Afortundamente, el adolescente cayó con sus pies, y por eso sufrió fracturas en la zona lumbar y en sus piernas, lesiones de consideración pero que no revisten riesgo de vida, según informaron las autoridades del Hospital Eva Perón, de San Martín, donde permanece internado.

Antecedentes

El conmocionante suceso se desencadenó en la Escuela Técnica N° 2 Alemania, situada en la calle Pacífico Rodríguez al 5600, de la localidad bonaerense de Villa Ballester. Un establecimiento que cobró notoriedad pública el pasado 10 de julio cuando otro escolar, de 17 años, también se arrojó al vacío y perdió la vida, al impactar su cabeza. Por lo tanto, el intento de suicidio ocurrido el último lunes, en tan poco tiempo comparado con el anterior, despertó la preocupación y la angustia de la comunidad de padres del centro educativo.

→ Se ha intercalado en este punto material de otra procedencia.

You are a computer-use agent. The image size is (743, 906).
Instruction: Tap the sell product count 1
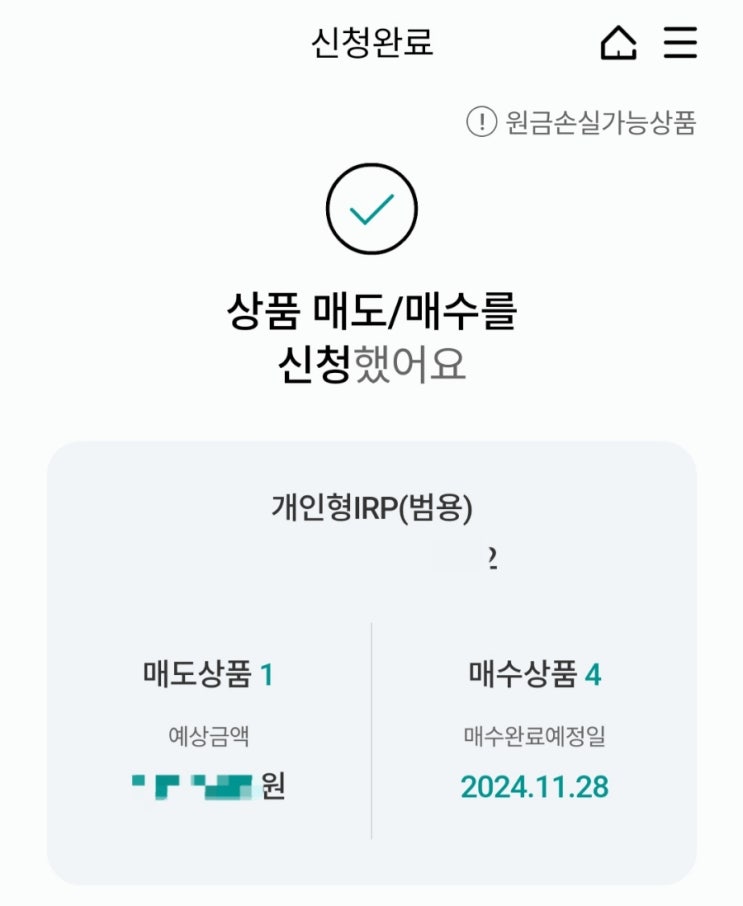266,676
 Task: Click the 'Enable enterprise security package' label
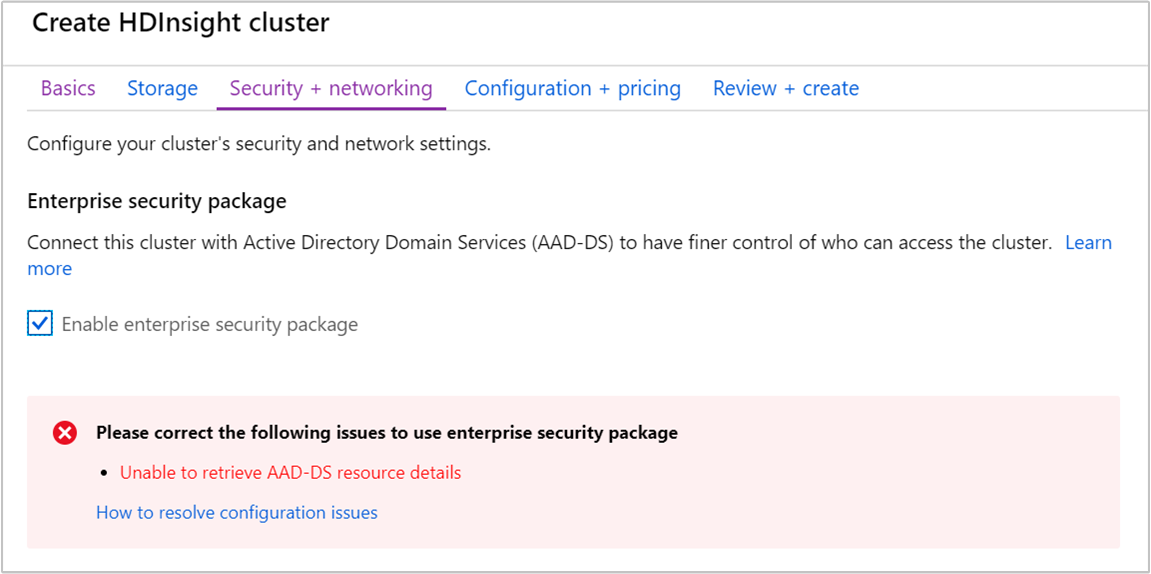click(209, 324)
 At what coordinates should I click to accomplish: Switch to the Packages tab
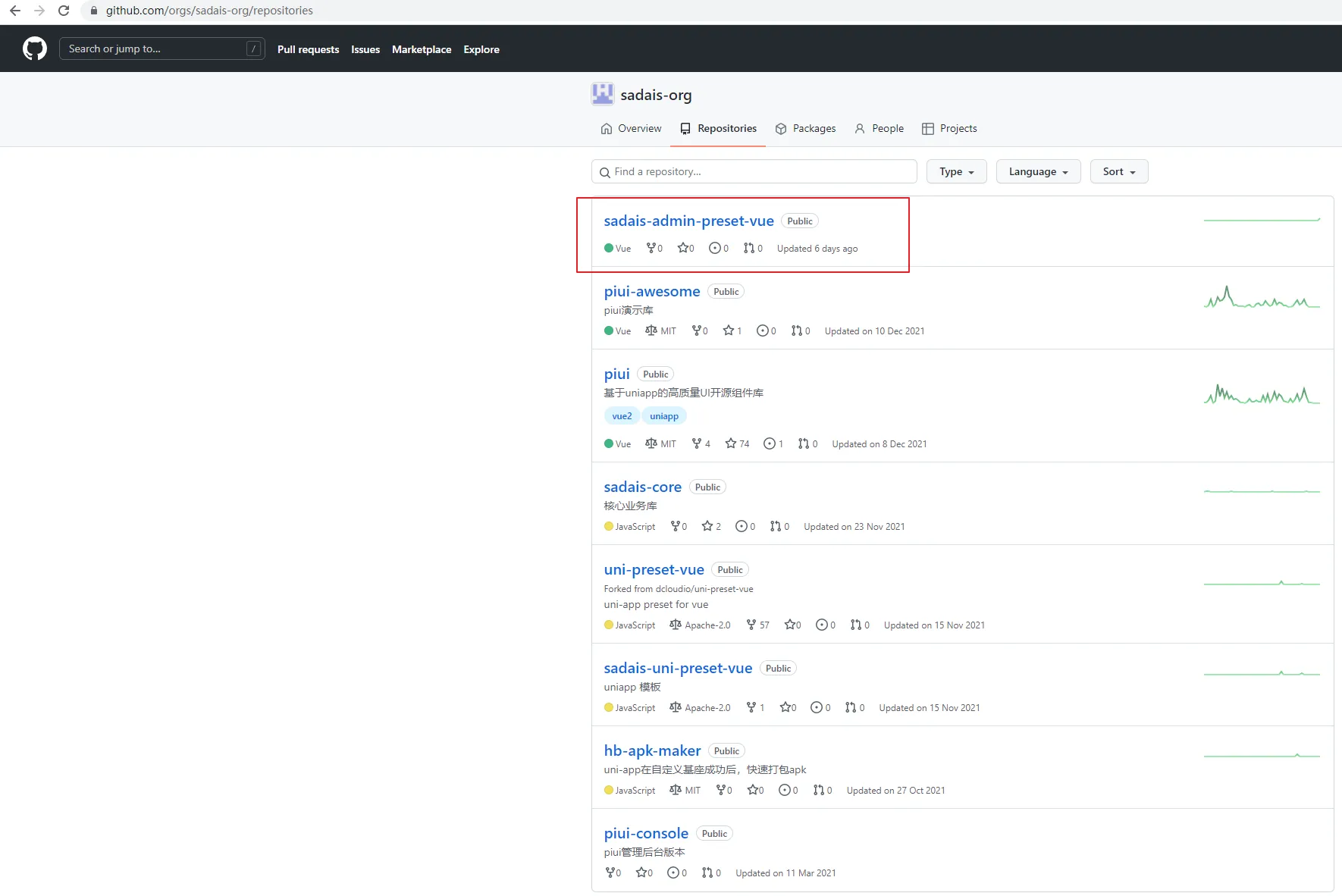805,128
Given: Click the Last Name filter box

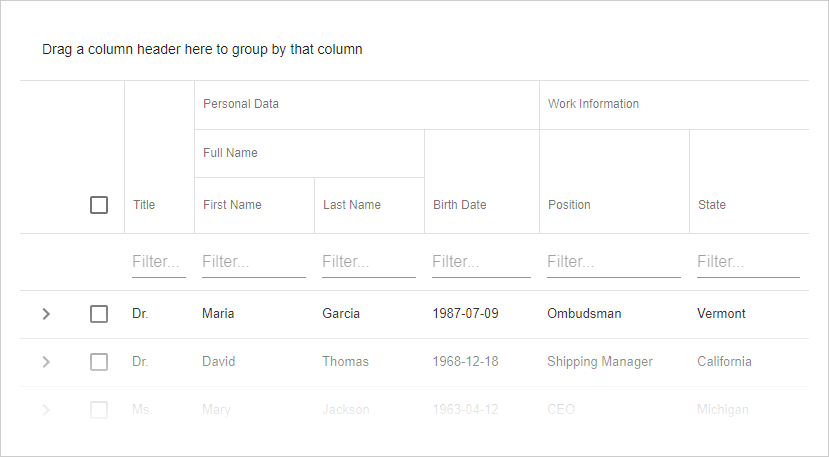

Al respecto, Daniela, cuyo hijo concurre al colegio, señaló a Crónica que “no se le está dando importancia real a esto y nosotros le habíamos planteado la posibilidad de que se repita otro suicidio”.

Por lo tanto, la progenitora, como tantos otros padres, se hizo presente en el recinto en afán de obtener respuestas. Sin embargo, la mujer detalló que “como primera medida le pedimos que colocaran rejas en cada piso. Nos dijeron que no, ahora nos expresan que lo están pensando. Pero más que pensar tienen que haber soluciones, porque tememos que se profundice este efecto rebote”.

A su vez, la mamá de uno de los estudiantes señaló que una de sus inquietudes radica en que “los dos episodios suicidas ocurrieron en el horario de entrada al colegio. Es llamativo y demuestra una vulnerabilidad que pasa en ese horario y no se atiende. Nuestros hijos están en zona de riesgo”.